Cette « incursion » rapide dans la réalité des personnes réfugiées a été grandement facilitée par la présence de ma directrice qui est engagée dans la réalisation de projets de

recherche au Liban depuis 2006 et grâce à qui j’ai pu avoir un accès plus que privilégié à certaines personnes et à certains espaces, mais aussi à une compréhension beaucoup plus fine des enjeux. Sans nos nombreux échanges antérieurs à l’arrivée sur le terrain, sa présence une fois et son réseau de contact sur place, il m’aurait fallu des mois (voire des années) de travail pour approcher certains des milieux que j’ai pu fréquenter presqu’immédiatement.
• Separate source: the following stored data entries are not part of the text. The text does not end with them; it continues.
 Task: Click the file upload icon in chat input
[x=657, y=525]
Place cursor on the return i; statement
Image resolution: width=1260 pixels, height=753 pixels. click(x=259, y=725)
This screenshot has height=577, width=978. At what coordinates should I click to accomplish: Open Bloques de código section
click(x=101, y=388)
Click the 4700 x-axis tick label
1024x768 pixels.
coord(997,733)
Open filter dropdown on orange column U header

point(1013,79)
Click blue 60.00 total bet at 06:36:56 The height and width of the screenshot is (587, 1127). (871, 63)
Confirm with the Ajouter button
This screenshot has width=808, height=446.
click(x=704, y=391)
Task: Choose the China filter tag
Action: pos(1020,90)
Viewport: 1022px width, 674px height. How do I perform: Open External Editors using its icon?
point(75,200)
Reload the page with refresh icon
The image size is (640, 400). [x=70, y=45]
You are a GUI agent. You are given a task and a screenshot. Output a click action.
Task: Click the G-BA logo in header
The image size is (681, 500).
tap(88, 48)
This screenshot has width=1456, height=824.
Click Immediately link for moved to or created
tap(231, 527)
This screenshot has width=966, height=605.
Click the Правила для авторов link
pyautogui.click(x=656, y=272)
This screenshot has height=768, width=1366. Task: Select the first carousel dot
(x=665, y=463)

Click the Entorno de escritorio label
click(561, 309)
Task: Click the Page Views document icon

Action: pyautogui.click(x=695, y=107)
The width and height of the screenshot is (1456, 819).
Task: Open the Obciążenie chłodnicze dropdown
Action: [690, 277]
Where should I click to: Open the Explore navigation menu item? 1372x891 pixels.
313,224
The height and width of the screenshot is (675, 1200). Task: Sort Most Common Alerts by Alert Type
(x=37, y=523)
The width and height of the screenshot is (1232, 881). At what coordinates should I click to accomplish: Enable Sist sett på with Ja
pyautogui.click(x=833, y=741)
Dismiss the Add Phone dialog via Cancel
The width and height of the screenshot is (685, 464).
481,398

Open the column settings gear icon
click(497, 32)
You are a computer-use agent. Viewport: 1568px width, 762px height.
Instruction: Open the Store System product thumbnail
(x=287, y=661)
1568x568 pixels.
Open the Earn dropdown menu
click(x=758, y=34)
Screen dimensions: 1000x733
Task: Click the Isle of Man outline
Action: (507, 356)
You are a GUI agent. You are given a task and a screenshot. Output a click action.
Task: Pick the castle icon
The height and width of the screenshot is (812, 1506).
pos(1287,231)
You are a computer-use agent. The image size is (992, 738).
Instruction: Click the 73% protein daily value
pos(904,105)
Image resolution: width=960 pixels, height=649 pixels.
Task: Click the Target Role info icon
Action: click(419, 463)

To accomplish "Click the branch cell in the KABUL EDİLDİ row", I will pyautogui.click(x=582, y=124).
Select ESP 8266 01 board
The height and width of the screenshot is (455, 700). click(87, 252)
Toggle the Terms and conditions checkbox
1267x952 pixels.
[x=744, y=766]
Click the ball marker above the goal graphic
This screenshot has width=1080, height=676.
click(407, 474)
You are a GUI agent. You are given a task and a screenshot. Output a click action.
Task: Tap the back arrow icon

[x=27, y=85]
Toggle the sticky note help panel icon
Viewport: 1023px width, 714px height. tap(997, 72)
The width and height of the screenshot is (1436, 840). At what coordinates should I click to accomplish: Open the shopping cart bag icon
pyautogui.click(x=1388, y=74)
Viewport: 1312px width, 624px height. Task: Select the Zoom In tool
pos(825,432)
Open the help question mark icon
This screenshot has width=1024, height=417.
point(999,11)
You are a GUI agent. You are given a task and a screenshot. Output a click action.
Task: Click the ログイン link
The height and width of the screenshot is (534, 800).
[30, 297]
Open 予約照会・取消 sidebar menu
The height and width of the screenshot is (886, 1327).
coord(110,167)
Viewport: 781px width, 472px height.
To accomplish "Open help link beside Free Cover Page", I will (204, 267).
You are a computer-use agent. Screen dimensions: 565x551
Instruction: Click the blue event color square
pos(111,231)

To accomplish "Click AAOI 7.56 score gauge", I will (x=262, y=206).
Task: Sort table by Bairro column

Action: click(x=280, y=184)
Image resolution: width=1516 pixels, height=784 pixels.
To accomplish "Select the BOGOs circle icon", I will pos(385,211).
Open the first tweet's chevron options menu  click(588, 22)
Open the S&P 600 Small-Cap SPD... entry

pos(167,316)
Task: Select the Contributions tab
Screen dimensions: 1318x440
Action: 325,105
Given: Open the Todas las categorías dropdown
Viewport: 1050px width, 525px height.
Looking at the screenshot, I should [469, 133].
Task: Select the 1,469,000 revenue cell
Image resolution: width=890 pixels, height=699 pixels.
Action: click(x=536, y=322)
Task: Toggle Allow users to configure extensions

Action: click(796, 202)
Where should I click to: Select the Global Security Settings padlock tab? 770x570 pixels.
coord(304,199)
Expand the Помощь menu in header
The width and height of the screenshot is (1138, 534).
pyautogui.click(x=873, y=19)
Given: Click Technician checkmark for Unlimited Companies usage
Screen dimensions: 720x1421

Le contact direct avec ces différents espaces de vie ainsi que la participation à plusieurs événements culturels, sorties et rassemblements familiaux avec nos interprètes et leurs amis m’ont permis de m’imprégner du contexte libanais d’une manière qui s’est avérée très riche pour ma compréhension des expériences des personnes que nous avons rencontrées. Cette immersion s’avérait incontournable afin de m’approprier ne serait-ce qu’un tout petit mieux la complexité du phénomène qui m’intéressait et limiter les biais liés à mon manque de familiarité avec le contexte libanais. Ainsi, non seulement devais-je tenter de m’approprier les bases de compréhension de la complexité sociocommunautaire de la population syrienne (groupes sociocommunautaires diversifiés tels que « syriens », syriens palestiniens ou encore syriens kurdes, ainsi que religieux tels que des musulmans sunnites et chiites, des chrétiens maronites et orthodoxes ou encore des druzes), mais aussi avec celle des communautés libanaises qui les accueillent (Libanais de plus de 18 confessions officiellement reconnues, Palestiniens libanais). Les deux terrains réalisés en 2018 et en 2019 ont été en cela riches en complémentarité, permettant d’accéder aux expériences de femmes issues d’un ensemble de profils différents.